NULL values: Removed in JSON
Factors: Converted to character
Dates: Stored as ISO 8601 strings
Attributes: Stored in _meta fields

Best Practices

File Organisation

project/
├── data/
│   ├── boilerplate_unified.json    # Single unified file
│   └── categories/                  # Or separate files
│       ├── methods.json
│       ├── measures.json
│       └── results.json

Naming Conventions

Keys: Use lowercase with underscores
Categories: Descriptive, hierarchical
Measures: Include instrument abbreviation

Version Control

JSON files work well with git: - Human-readable diffs - Easy conflict resolution - Track changes over time

Performance Considerations

File Size: JSON files are larger than RDS
Parse Time: Slightly slower than RDS
Recommendation: Use unified format for <1000 entries

Examples

Creating a New Measures Entry

{
  "demographic": {
    "age": {
      "name": "age",
      "description": "Participant age at time of assessment",
      "type": "continuous",
      "unit": "years",
      "range": [18, 100]
    }
  }
}

Adding a Methods Entry with Variants

{
  "sampling": {
    "random": {
      "default": "Participants were randomly selected from {{population}}.",
      "large": "We employed a stratified random sampling approach.

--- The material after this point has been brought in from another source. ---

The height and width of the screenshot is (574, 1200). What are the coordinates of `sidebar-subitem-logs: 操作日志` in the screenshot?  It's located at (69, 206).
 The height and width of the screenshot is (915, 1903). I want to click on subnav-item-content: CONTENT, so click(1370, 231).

The {{population}} was first divided into {{strata}} strata based on {{stratification_var}}. Within each stratum, participants were randomly selected using a random number generator with seed {{seed}} for reproducibility.",
      "brief": "Random sampling was used.",
      "reference": "@cochran1977sampling"
    }
  }
}

Template Variables with Overrides

{
  "global": {
    "software": "R",
    "version": "4.3.0"
  },
  "methods": {
    "software": "R version 4.3.0 with lme4 package"
  }
}

In this example, methods sections will use the more specific software description, while other sections use the global version.